The printed circuit board, for example, has a (thickness) extension perpendicular to its broad side between 75 μm and 850 μm, in particular between 120 μm and 450 μm, preferably between 150 μm and 400 μm. As detailed above, for example, the antenna base body integrated into the printed circuit board has a thickness between 25 μm and 700 μm, in particular between 70 μm and 300 μm, preferably between 100 and 250 μm.
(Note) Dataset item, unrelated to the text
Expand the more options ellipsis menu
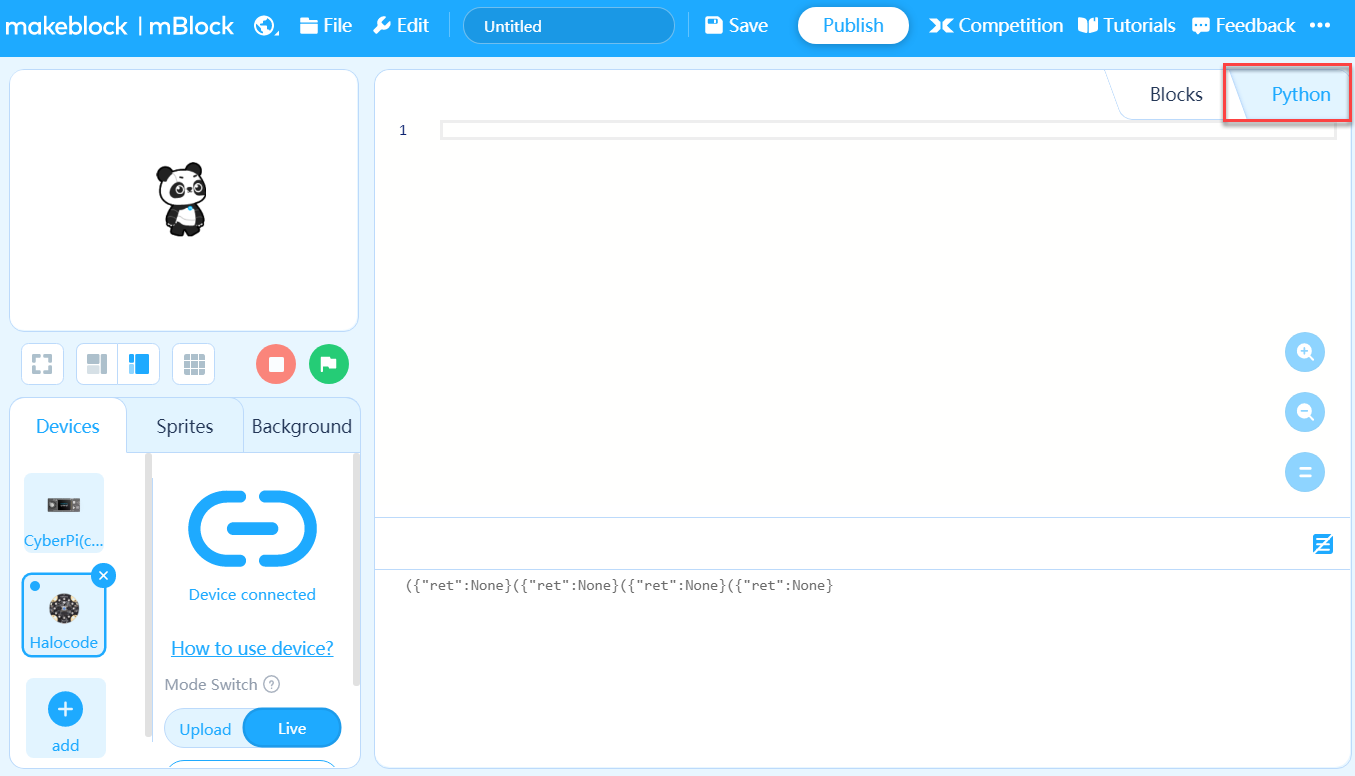The height and width of the screenshot is (776, 1355). click(x=1320, y=26)
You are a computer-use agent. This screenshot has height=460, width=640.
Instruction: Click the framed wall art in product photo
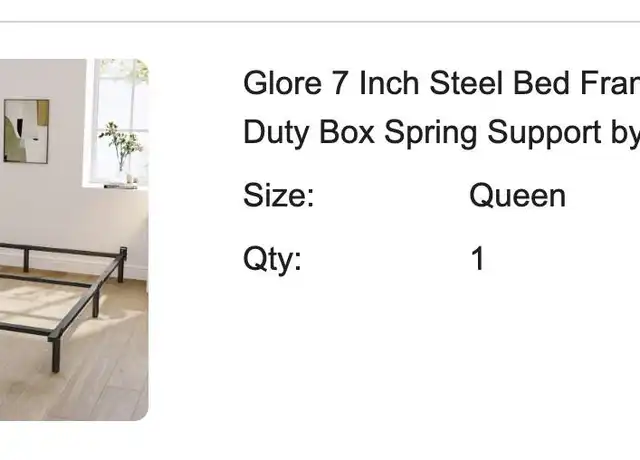point(27,131)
Advantageously, a substantially field-free area is formed, in particular centrally, on the inner sides of the shielding that is arranged on the outer antenna sections. Advantageously, an electrical or electronic component of a device having the antenna may be connected here. For example, the electronic device component is a charging electronics in the form of a charging chip, a radio system chip and/or connections for an energy storage device. The electronic device component is preferably arranged centrally on the side (surface) of the printed circuit board that faces the inner area of a section of the printed circuit board in which the outer antenna sections are integrated. As a result, the electronic component is substantially positioned in a field-free manner and is not disturbed or only slightly disturbed by the magnetic fields. In addition, such an electronic component does not disturb a signal-to-noise ratio of the antenna during operation or does so only to a comparatively small extent; in other words, the antenna and the electronic device component have a comparatively low crosstalk. The electronic device component may also be easily and inexpensively applied to the printed circuit board, for example by reflow soldering.
According to an advantageous configuration, the antenna has a third winding layer and fourth winding layer that are arranged on the broad side of the first winding layer facing away from the antenna base body or on the broad side of the second winding layer facing away from the antenna base body. In this case, the third winding layer is expediently arranged between the first winding layer and the shielding. The third winding layer and the fourth winding layer have conductor paths analogous to those of the first winding layer and second winding layer. A third coil is formed that is arranged concentrically with respect to the first coil or one of the second coils, by means of the conductor paths of the third winding layer and the conductor paths of the fourth winding layer. In other words, the third coil is another first coil or another second coil. As an example, three third coils built in an analogous manner, which are arranged concentric to first coil or to both second coils. These coils may preferably be switched or controlled independently of each other. In this way, the direction of the antenna transmitting space may be adjusted and set more precisely when the coils are switched on (current supply, control). Alternatively, the third coil is galvanically interconnected with the corresponding first coil or corresponding second coil, forming a single winding.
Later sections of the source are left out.